Stichting Nivoz logo
Sterkt leraren, schoolleiders en betrokkenen bij de uitvoering van hun pedagogische opdracht

Nivoz platform hetkind

Michel de Montaigne, ten tijde van de Renaissance: 'Wie ben ik eigenlijk?'

30 januari 2018

In de 'Pedagogische Canon’ vindt u een serie portretten van onderwijswetenschappers en -denkers, uit heden en verleden. Hun werk is van betekenis voor een beter verstaan van goede onderwijspraktijk. Via kernbegrippen, definities en eerder gepubliceerd werk trachten we de essentie te vatten. In deze aflevering Michel de Montaigne, die ten tijde van de Renaissance (16e eeuw) een vernieuwende visie had op wie of wat de mens is, op de rijkheid van het innerlijke leven en hoe hij zichzelf het beste leert kennen. 'Het besef dat de mens zijn leven in onzekerheid en doodsangst leeft, kan hem bevrijden zodat hij tot een onafhankelijk manier van oordelen kan komen.
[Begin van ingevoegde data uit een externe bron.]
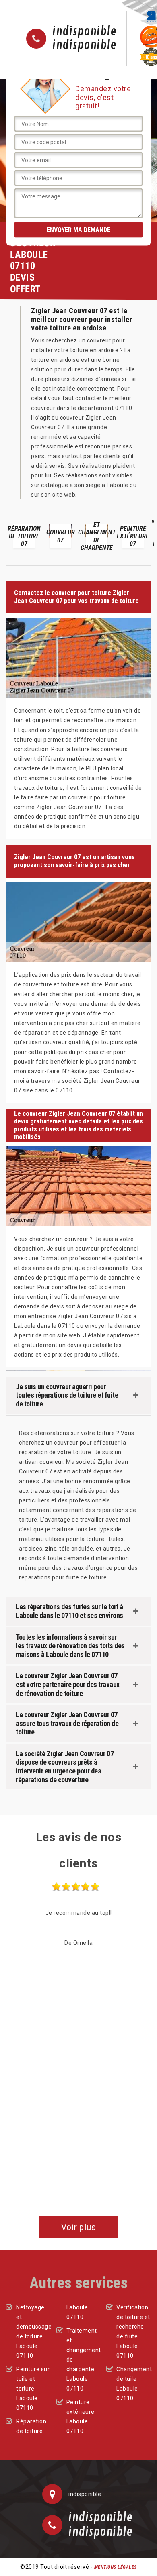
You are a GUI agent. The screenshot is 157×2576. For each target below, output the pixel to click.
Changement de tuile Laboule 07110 (133, 2383)
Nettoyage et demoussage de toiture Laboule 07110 (33, 2331)
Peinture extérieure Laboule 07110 (80, 2416)
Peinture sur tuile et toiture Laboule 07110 (33, 2388)
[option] (24, 535)
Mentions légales (115, 2567)
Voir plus (78, 2227)
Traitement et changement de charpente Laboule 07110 (83, 2359)
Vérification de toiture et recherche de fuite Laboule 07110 (133, 2331)
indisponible (84, 32)
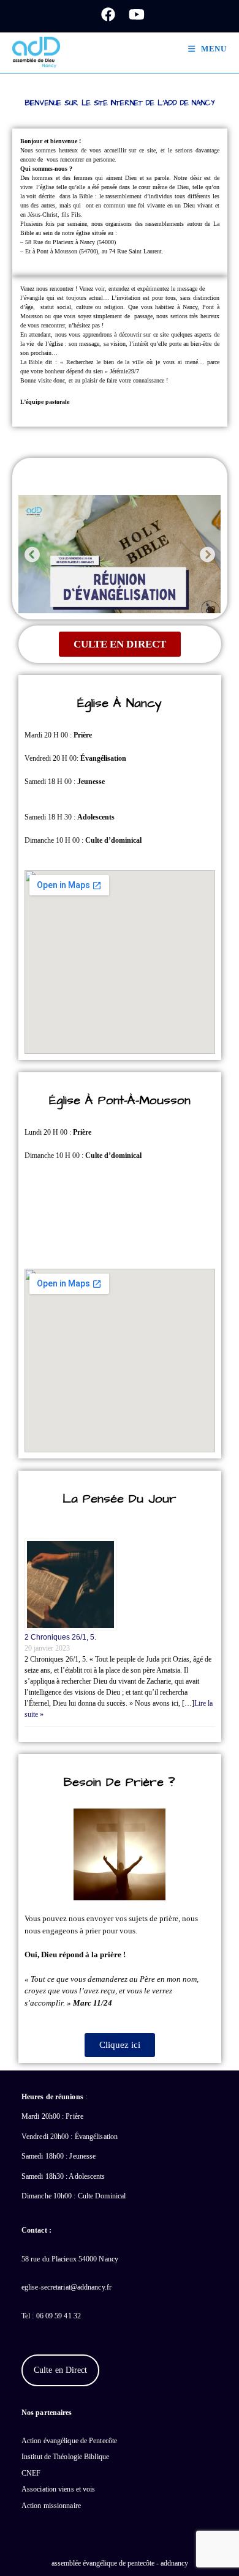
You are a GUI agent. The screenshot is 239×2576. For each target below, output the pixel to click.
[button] (32, 554)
De eigen ervaring wordt dan zijn kennisbron.'

Michel de Montaigne (1533-1592) is een moderne Renaissance filosoof met een vernieuwende visie op wie of wat de mens is en hoe hij het beste zijn leven kan leiden. Zijn opvatting steunt op zijn eigen ervaringen en teksten van auteurs uit de Oudheid. Na een aantal jaren rechten gestudeerd en gewerkt te hebben als magistraat trekt hij zich op z’n 37e  terug uit het openbare leven, omdat de ontwikkeling van een rijk innerlijk leven belangrijker voor hem is. Hij sterft op zijn kasteel in 1592.

Que sais je? – Wat weet ik eigenlijk?

‘Geen enkele waarheid is bestand tegen twijfel. De mens verandert door de tijd heen van mening’.

Hij schrijft in zijn teruggetrokken bestaan zijn Essays. Het zijn ruim 1500 pagina’s over opvoeding, ouders en kinderen, waarin hij in gesprek is met de lezer om zichzelf te leren kennen. Montaigne laat zich zien als model voor de moderne Ik. Als eerste filosoof zet hij een ontwikkeling in die leidt tot de huidige tendens om tot de kern van jezelf terug te gaan om te ontdekken wie je eigenlijk bent. Dit is een actuele beschouwing op de betekenis van een subject of een 'zelf' te zijn.

In tegenstelling tot wat in de Renaissance ‘common sense’ is, is Montaigne sceptisch over de redelijkheid van de mens. Beïnvloedt door moraalfilosofen en de klassieke oudheid  gelooft hij het menselijk leven te kunnen verbeteren. Daarin ontwikkelt hij zich van het stoïcijnse ideaal van de sterke man naar het vitalisme, die dat als onnatuurlijk en onmenselijk duidt. ‘Een mens vergeet op die manier om te leven,' stelt Montaigne, terwijl hij juist heel graag wil leven.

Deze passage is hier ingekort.